Y eso es exactamente lo que ha pasado con el gobierno de Gustavo Petro: no es un proyecto que se torció en el camino. Es un poder que nació torcido. Nació con cola de cerdo.
No fue el paso de los meses lo que desfiguró la promesa del “cambio”. Fue su fundación, pactada entre sombras, sostenida por traiciones y parida en el incesto entre la revolución usurpada y la maquinaria podrida.
Cuando Petro optó por el acto incestuoso con Armando Benedetti y compañía, no estaba tomando una decisión táctica. Estaba firmando el certificado de nacimiento de un gobierno degenerado. Cuando rubricó el Pacto de la Picota con criminales presos a cambio de votos, no estaba jugando ajedrez político. Estaba engendrando su mandato sobre la promesa de una impunidad que bautizó Paz Total.

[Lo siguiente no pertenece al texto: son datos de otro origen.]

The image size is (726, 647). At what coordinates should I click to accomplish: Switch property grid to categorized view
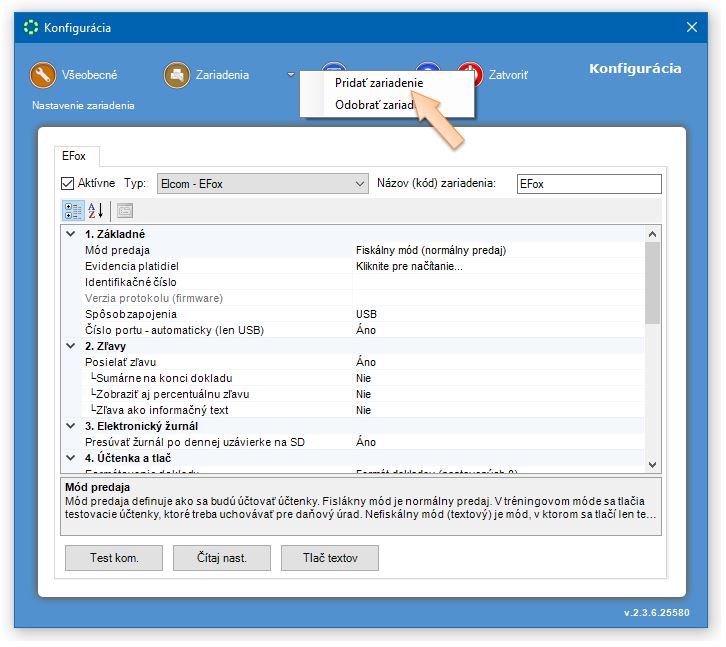pyautogui.click(x=73, y=210)
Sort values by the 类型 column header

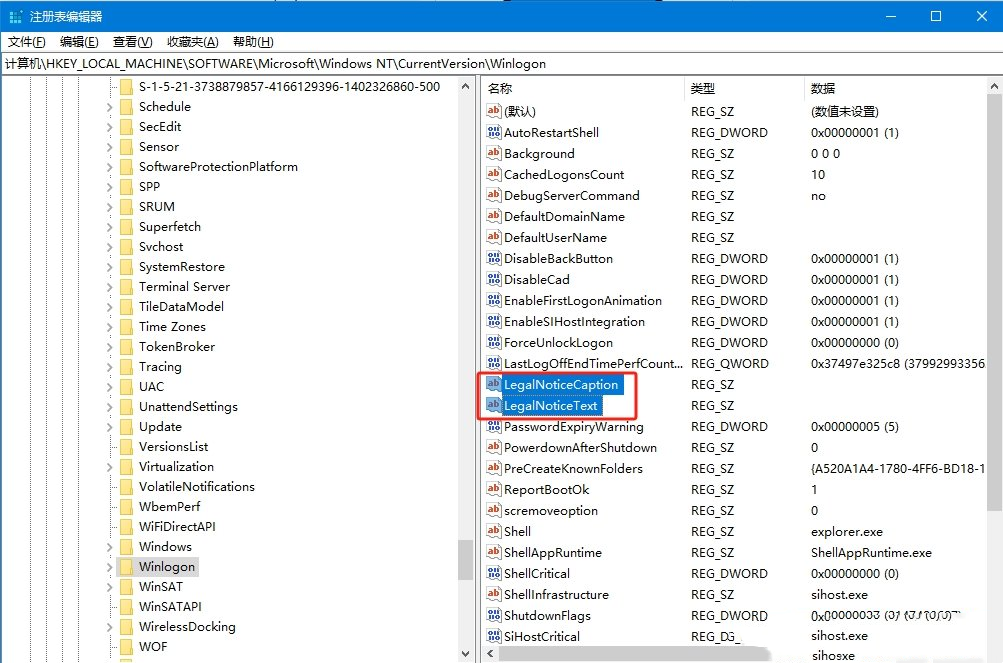pyautogui.click(x=703, y=89)
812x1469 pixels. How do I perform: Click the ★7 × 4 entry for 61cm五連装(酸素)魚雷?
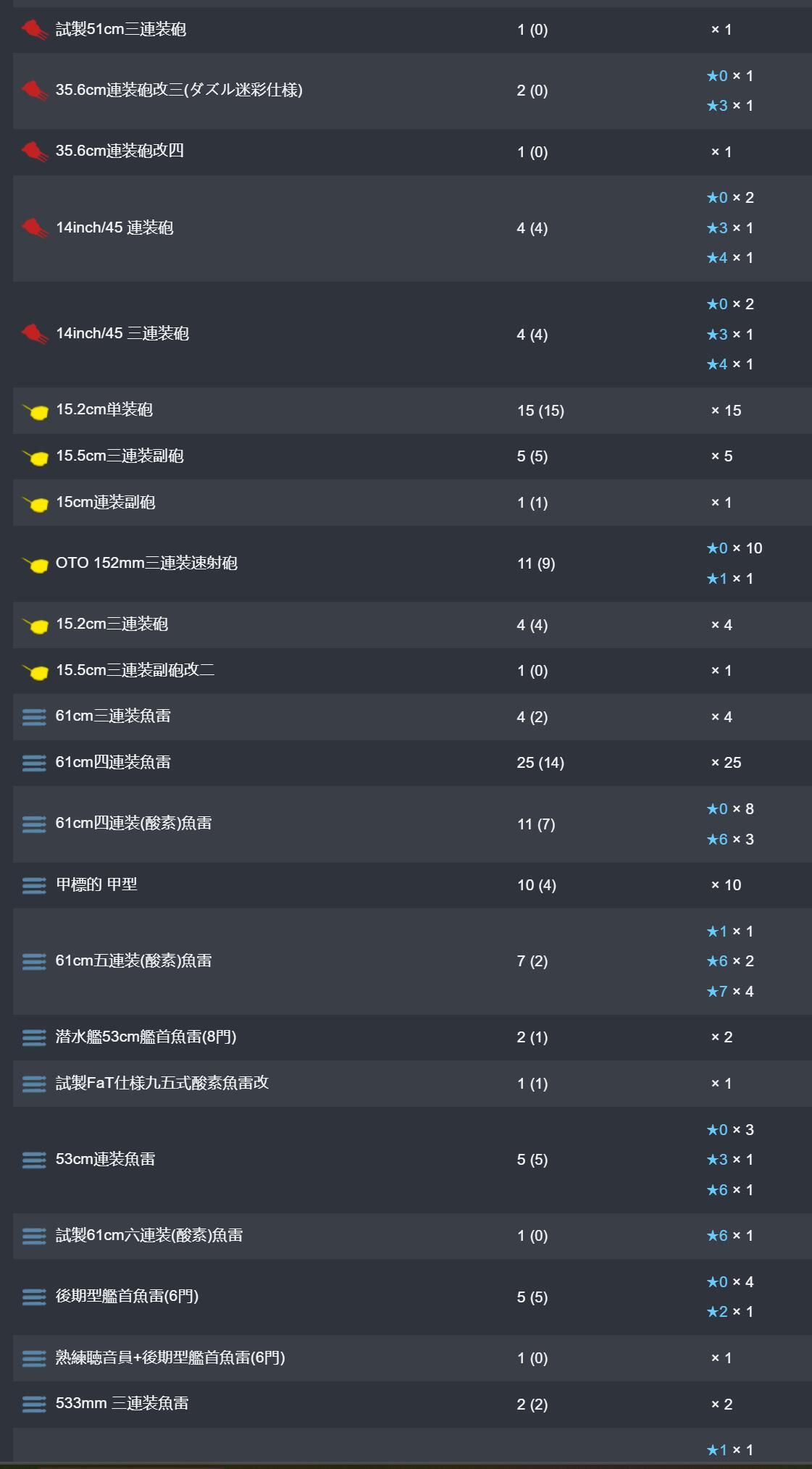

El 1° de mayo, lo hemos visto en carne viva, en la manifestación más corrupta de la historia de Colombia.
Miles de millones de pesos del erario fueron usados para pagar marchas. Para trasladar milicianos indígenas y sindicalistas pagados, no para conmemorar el Día del Trabajo sino para aplaudir al dictadorzuelo. Un desfile corrupto con aroma de violencia disfrazada de democracia. Una marcha comprada, una movilización clientelista, intimidante, antidemocrática, dirigida desde la Casa de Nariño con el descaro de quien cree que el Estado es su dosis personal.
Desde la tarima, el presidente volvió a hablar como agitador y no como jefe de Estado. Amenazó con una consulta popular miliciana, con el único objetivo de pasar por encima del Congreso, del orden institucional y de los millones de colombianos que no creemos en su camino. Insinuó el uso del pueblo como masa de presión, no como ciudadanía deliberante.
¿Qué clase de democracia se construye amenazando a quienes no piensan igual? ¿Qué clase de revolución necesita comprar cada paso con contratos, buses y chantajes?
Hoy Petro habla de consulta popular, pero lo hace con la voz de quien no busca escuchar al pueblo sino amedrentarlo. Lo hace desde una tarima costeada con dineros públicos y rodeado de cómplices, no de ciudadanos libres.
Petro no es Aureliano Buendía, el coronel que perdió veinte guerras sin ganar una sola. Es Aureliano Babilonia, el último de la estirpe, el que cree que está descifrando un destino cuando en realidad solo está leyendo el final inevitable de su propia condena.
Pero nosotros sí hemos leído los pergaminos. Sabemos que cuando un proyecto político nace con cola de cerdo, no puede redimirse, solo puede colapsar. Y no vamos a permitir que ese colapso arrastre a la nación.
Hay un país que se está poniendo de pie. Un país que no marcha por una bolsa de comida, ni por miedo a perder el puesto, ni arriado por milicias, por ejércitos privados del crimen organizado empotrado en el gobierno. Un país que no necesita buses ni pagos. Un país que se levanta en dignidad.
Porque Colombia nunca más estará condenada a cien años de soledad.